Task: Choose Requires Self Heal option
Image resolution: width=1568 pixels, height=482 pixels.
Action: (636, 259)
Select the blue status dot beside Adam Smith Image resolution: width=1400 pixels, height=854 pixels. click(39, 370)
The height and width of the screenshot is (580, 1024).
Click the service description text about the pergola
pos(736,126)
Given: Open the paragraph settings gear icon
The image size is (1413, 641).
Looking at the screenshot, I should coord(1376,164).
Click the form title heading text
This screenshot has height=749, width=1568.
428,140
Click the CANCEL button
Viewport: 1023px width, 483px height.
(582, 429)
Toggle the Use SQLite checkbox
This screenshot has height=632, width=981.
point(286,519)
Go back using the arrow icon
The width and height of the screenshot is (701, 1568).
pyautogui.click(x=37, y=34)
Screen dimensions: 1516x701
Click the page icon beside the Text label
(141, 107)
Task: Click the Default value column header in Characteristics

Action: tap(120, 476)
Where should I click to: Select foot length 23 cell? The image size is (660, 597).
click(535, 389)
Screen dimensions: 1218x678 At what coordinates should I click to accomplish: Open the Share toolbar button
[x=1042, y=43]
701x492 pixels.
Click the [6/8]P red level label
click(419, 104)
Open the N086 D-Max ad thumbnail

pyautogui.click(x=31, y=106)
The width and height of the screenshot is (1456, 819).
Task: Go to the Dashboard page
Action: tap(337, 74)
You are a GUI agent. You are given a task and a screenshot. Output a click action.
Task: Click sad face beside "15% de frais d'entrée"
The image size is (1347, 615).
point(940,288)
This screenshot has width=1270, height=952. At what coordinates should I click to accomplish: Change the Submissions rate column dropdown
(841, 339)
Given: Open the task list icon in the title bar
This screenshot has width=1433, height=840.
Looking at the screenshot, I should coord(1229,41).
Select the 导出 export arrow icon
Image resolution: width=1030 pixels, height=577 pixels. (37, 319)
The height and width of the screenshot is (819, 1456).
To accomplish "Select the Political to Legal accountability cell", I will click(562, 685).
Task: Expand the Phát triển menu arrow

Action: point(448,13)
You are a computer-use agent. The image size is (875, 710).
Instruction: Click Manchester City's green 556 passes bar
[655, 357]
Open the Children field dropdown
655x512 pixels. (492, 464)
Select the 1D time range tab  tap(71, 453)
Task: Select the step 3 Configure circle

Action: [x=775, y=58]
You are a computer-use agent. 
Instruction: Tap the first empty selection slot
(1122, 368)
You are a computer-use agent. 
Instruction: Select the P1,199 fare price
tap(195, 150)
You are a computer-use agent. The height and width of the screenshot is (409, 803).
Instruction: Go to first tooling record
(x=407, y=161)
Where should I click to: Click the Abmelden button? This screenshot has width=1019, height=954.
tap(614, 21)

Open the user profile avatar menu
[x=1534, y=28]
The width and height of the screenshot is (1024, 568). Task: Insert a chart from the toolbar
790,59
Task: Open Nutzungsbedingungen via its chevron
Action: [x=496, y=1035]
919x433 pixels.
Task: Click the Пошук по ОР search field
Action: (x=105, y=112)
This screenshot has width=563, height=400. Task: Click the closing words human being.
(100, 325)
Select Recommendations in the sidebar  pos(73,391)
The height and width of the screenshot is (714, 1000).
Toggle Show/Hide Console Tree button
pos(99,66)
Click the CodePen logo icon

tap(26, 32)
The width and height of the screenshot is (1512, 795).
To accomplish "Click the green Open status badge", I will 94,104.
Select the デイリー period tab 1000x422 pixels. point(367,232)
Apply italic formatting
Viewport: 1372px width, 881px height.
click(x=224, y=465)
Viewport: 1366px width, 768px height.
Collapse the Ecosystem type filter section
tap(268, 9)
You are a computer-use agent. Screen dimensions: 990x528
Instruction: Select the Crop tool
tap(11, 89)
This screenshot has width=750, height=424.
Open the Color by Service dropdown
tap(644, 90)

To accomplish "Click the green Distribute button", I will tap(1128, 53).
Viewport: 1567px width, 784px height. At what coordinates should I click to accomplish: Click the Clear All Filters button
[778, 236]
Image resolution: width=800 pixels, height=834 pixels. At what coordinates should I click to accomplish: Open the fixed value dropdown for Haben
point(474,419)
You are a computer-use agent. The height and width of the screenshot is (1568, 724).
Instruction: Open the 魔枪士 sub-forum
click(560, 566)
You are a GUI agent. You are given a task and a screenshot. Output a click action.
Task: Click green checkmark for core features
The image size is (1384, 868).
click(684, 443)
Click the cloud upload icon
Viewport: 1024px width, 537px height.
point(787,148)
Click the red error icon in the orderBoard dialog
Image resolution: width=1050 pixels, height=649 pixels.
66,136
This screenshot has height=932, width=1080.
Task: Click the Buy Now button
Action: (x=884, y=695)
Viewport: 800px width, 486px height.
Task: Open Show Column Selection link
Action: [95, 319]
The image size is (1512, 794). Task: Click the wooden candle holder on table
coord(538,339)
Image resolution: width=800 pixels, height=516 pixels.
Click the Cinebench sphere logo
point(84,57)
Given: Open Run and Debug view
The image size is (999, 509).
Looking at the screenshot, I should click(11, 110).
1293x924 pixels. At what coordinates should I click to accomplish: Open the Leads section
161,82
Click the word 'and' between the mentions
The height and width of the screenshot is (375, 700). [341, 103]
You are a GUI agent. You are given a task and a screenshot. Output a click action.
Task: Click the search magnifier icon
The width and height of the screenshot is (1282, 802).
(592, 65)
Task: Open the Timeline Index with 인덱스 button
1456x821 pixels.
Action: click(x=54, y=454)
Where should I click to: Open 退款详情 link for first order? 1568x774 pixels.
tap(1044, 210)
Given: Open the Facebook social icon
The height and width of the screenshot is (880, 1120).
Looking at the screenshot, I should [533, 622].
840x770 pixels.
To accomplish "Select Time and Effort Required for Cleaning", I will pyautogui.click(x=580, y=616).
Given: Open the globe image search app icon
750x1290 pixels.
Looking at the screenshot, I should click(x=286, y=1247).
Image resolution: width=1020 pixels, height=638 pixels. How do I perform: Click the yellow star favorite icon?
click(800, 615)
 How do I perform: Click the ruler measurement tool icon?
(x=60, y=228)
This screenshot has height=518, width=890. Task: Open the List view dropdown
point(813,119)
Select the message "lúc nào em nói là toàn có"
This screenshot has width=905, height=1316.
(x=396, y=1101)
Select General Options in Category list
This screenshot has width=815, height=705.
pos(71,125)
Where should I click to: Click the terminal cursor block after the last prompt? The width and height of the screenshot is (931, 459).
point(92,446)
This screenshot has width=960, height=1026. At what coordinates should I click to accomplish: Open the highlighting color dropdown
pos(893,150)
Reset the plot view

WORK TO BE COMPLETED: Rewrite all of the items above, replacing "pergola" with "gazebo" and leaving everything else unchanged.

RESPONSE TO THE EXERCISE:
Task: Choose Requires Self Heal option
Image resolution: width=1568 pixels, height=482 pixels.
Action: (636, 259)
Select the blue status dot beside Adam Smith Image resolution: width=1400 pixels, height=854 pixels. click(39, 370)
The height and width of the screenshot is (580, 1024).
Click the service description text about the gazebo
pos(736,126)
Given: Open the paragraph settings gear icon
The image size is (1413, 641).
Looking at the screenshot, I should coord(1376,164).
Click the form title heading text
This screenshot has height=749, width=1568.
428,140
Click the CANCEL button
Viewport: 1023px width, 483px height.
(582, 429)
Toggle the Use SQLite checkbox
This screenshot has height=632, width=981.
point(286,519)
Go back using the arrow icon
The width and height of the screenshot is (701, 1568).
pyautogui.click(x=37, y=34)
Screen dimensions: 1516x701
Click the page icon beside the Text label
(141, 107)
Task: Click the Default value column header in Characteristics

Action: tap(120, 476)
Where should I click to: Select foot length 23 cell? The image size is (660, 597).
click(535, 389)
Screen dimensions: 1218x678 At what coordinates should I click to accomplish: Open the Share toolbar button
[x=1042, y=43]
701x492 pixels.
Click the [6/8]P red level label
click(419, 104)
Open the N086 D-Max ad thumbnail

pyautogui.click(x=31, y=106)
The width and height of the screenshot is (1456, 819).
Task: Go to the Dashboard page
Action: tap(337, 74)
You are a GUI agent. You are given a task and a screenshot. Output a click action.
Task: Click sad face beside "15% de frais d'entrée"
The image size is (1347, 615).
point(940,288)
This screenshot has width=1270, height=952. At what coordinates should I click to accomplish: Change the Submissions rate column dropdown
(841, 339)
Given: Open the task list icon in the title bar
This screenshot has width=1433, height=840.
Looking at the screenshot, I should coord(1229,41).
Select the 导出 export arrow icon
Image resolution: width=1030 pixels, height=577 pixels. (37, 319)
The height and width of the screenshot is (819, 1456).
To accomplish "Select the Political to Legal accountability cell", I will click(562, 685).
Task: Expand the Phát triển menu arrow

Action: point(448,13)
You are a computer-use agent. The image size is (875, 710).
Instruction: Click Manchester City's green 556 passes bar
[655, 357]
Open the Children field dropdown
655x512 pixels. (492, 464)
Select the 1D time range tab  tap(71, 453)
Task: Select the step 3 Configure circle

Action: [x=775, y=58]
You are a computer-use agent. 
Instruction: Tap the first empty selection slot
(1122, 368)
You are a computer-use agent. 
Instruction: Select the P1,199 fare price
tap(195, 150)
You are a computer-use agent. The height and width of the screenshot is (409, 803).
Instruction: Go to first tooling record
(x=407, y=161)
Where should I click to: Click the Abmelden button? This screenshot has width=1019, height=954.
tap(614, 21)

Open the user profile avatar menu
[x=1534, y=28]
The width and height of the screenshot is (1024, 568). Task: Insert a chart from the toolbar
790,59
Task: Open Nutzungsbedingungen via its chevron
Action: [x=496, y=1035]
919x433 pixels.
Task: Click the Пошук по ОР search field
Action: (x=105, y=112)
This screenshot has width=563, height=400. Task: Click the closing words human being.
(100, 325)
Select Recommendations in the sidebar  pos(73,391)
The height and width of the screenshot is (714, 1000).
Toggle Show/Hide Console Tree button
pos(99,66)
Click the CodePen logo icon

tap(26, 32)
The width and height of the screenshot is (1512, 795).
To accomplish "Click the green Open status badge", I will 94,104.
Select the デイリー period tab 1000x422 pixels. point(367,232)
Apply italic formatting
Viewport: 1372px width, 881px height.
click(x=224, y=465)
Viewport: 1366px width, 768px height.
Collapse the Ecosystem type filter section
tap(268, 9)
You are a computer-use agent. Screen dimensions: 990x528
Instruction: Select the Crop tool
tap(11, 89)
This screenshot has width=750, height=424.
Open the Color by Service dropdown
tap(644, 90)

To accomplish "Click the green Distribute button", I will tap(1128, 53).
Viewport: 1567px width, 784px height. At what coordinates should I click to accomplish: Click the Clear All Filters button
[778, 236]
Image resolution: width=800 pixels, height=834 pixels. At what coordinates should I click to accomplish: Open the fixed value dropdown for Haben
point(474,419)
You are a computer-use agent. The height and width of the screenshot is (1568, 724).
Instruction: Open the 魔枪士 sub-forum
click(560, 566)
You are a GUI agent. You are given a task and a screenshot. Output a click action.
Task: Click green checkmark for core features
The image size is (1384, 868).
click(684, 443)
Click the cloud upload icon
Viewport: 1024px width, 537px height.
point(787,148)
Click the red error icon in the orderBoard dialog
Image resolution: width=1050 pixels, height=649 pixels.
66,136
This screenshot has height=932, width=1080.
Task: Click the Buy Now button
Action: (x=884, y=695)
Viewport: 800px width, 486px height.
Task: Open Show Column Selection link
Action: [95, 319]
The image size is (1512, 794). Task: Click the wooden candle holder on table
coord(538,339)
Image resolution: width=800 pixels, height=516 pixels.
Click the Cinebench sphere logo
point(84,57)
Given: Open Run and Debug view
The image size is (999, 509).
Looking at the screenshot, I should click(11, 110).
1293x924 pixels. At what coordinates should I click to accomplish: Open the Leads section
161,82
Click the word 'and' between the mentions
The height and width of the screenshot is (375, 700). [341, 103]
You are a GUI agent. You are given a task and a screenshot. Output a click action.
Task: Click the search magnifier icon
The width and height of the screenshot is (1282, 802).
(592, 65)
Task: Open the Timeline Index with 인덱스 button
1456x821 pixels.
Action: click(x=54, y=454)
Where should I click to: Open 退款详情 link for first order? 1568x774 pixels.
tap(1044, 210)
Given: Open the Facebook social icon
The height and width of the screenshot is (880, 1120).
Looking at the screenshot, I should [533, 622].
840x770 pixels.
To accomplish "Select Time and Effort Required for Cleaning", I will pyautogui.click(x=580, y=616).
Given: Open the globe image search app icon
750x1290 pixels.
Looking at the screenshot, I should click(x=286, y=1247).
Image resolution: width=1020 pixels, height=638 pixels. How do I perform: Click the yellow star favorite icon?
click(800, 615)
 How do I perform: Click the ruler measurement tool icon?
(x=60, y=228)
This screenshot has height=518, width=890. Task: Open the List view dropdown
point(813,119)
Select the message "lúc nào em nói là toàn có"
This screenshot has width=905, height=1316.
(x=396, y=1101)
Select General Options in Category list
This screenshot has width=815, height=705.
pos(71,125)
Where should I click to: Click the terminal cursor block after the last prompt? The width and height of the screenshot is (931, 459).
point(92,446)
This screenshot has width=960, height=1026. At what coordinates should I click to accomplish: Open the highlighting color dropdown
pos(893,150)
Reset the plot view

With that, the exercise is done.